Sligo's loss can be net gain for Trap

Eamonn Sweeney

Being a League of Ireland fan, watching a favourite player sign for a foreign club is a bit like being a parent seeing a kid off to college. You're delighted with their achievement but you know you're going to miss them.

So it was with conflicted heart I greeted the news that the Sligo Rovers pair of Richie Ryan and Eoin Doyle had signed for Dundee United and Hibernian respectively. The Scottish League may not be what it was but it still represents a step up from the League of Ireland, not least because of the greater opportunities it offers for a further upgrade to the English game.

Witness the fate of Conor Sammon, nobody's idea of the boy most likely to succeed when he was averaging a goal every five games in the League of Ireland and not making the first team at Derry City. A move to Kilmarnock and all of a sudden he's turning out for Wigan Athletic in the Premier League.

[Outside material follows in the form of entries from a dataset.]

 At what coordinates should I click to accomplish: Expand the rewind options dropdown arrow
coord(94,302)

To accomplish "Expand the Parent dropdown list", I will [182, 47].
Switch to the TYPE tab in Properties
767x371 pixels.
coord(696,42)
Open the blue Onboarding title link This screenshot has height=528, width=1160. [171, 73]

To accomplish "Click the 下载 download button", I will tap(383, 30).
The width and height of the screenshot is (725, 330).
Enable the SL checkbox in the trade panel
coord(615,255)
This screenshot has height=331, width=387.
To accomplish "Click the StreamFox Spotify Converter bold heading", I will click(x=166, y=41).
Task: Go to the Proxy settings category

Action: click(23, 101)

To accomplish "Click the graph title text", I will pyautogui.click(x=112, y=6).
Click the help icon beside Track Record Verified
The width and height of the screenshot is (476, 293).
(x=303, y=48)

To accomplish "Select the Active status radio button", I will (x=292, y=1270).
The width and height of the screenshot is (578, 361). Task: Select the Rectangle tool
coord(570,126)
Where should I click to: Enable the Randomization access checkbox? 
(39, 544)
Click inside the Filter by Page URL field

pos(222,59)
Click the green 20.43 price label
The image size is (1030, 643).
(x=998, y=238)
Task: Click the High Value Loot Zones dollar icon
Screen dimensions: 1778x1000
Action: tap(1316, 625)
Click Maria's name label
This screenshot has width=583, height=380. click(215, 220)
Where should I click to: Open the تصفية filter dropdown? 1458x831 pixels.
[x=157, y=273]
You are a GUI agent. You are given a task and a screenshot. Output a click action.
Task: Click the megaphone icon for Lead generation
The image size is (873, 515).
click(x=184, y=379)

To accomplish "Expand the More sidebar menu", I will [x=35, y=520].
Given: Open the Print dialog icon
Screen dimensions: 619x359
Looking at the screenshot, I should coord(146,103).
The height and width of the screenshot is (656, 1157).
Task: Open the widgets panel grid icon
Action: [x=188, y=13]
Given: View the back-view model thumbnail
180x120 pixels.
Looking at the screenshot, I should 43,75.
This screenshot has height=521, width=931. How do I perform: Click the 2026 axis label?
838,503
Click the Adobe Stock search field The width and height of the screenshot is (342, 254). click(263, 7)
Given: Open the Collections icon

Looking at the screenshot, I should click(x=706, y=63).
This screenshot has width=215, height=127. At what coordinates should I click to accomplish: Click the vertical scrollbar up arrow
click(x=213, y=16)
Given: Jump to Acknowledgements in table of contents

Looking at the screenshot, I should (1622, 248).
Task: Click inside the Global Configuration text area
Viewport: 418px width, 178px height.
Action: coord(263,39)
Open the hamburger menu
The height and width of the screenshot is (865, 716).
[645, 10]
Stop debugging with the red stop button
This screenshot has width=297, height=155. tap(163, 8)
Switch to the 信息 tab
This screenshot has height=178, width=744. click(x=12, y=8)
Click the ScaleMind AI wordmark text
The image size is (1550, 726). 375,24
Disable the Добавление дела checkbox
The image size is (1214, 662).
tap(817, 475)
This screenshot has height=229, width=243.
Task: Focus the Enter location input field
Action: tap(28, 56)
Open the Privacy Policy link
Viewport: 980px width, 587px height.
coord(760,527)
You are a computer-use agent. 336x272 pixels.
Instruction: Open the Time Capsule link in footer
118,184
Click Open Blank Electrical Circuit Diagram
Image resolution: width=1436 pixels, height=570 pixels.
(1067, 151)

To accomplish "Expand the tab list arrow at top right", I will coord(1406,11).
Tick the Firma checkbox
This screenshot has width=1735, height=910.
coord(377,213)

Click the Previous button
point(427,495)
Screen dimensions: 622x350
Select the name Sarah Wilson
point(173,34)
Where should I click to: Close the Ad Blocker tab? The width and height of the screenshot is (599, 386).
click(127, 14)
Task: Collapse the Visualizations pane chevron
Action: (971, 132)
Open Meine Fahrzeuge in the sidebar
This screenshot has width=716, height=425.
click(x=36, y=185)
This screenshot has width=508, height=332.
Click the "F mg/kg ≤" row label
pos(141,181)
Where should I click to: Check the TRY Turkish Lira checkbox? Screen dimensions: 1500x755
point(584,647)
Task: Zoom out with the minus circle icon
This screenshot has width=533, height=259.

I feel a tinge of regret at the departure of Ryan and Doyle but I'm also excited about what the future may hold for them. You'd have to be a ferocious churl not to wish Ryan in particular the very best. He arrived at The Showgrounds as a player with a great future behind him, a guy who'd been on the verge of making it at Sunderland but then dropped down the divisions and out of the pro game in England.

During his first two seasons he looked overweight, struggled with injuries and was the favourite scapegoat for a section of the home support. But over the past two years a considerably slimmed down Richie Ryan has been by some distance the finest player in domestic soccer, something recognised last year when he won the League of Ireland's Player of the Year award.

Rovers have played the most attractive football in the league largely because of Ryan's influence. He was the most aesthetically pleasing player I've ever seen in domestic soccer, a midfield general who always tried to pick the correct pass and usually did so. They are in for a treat at Tannadice Park.

Eoin Doyle, who over the past year accomplished a metamorphosis from willing winger to goal machine centre-forward, is another player who has performed a remarkable feat of personal reinvention.

Like the Bohs fans who'll be watching how Pat Fenlon goes at Hibernian and the Shams supporters who'll be keeping an eye on Northern Ireland under Michael O'Neill, I'll have some extra results to watch out for from now on. And I'll be fantasising about Eoin and Richie lining out for Trapattoni's Ireland in the 2014 World Cup finals.

Well, why not? Anything can happen if you take your big chance. Just ask Seamus Coleman and Keith Fahey who went out as hopefuls and came back as stars.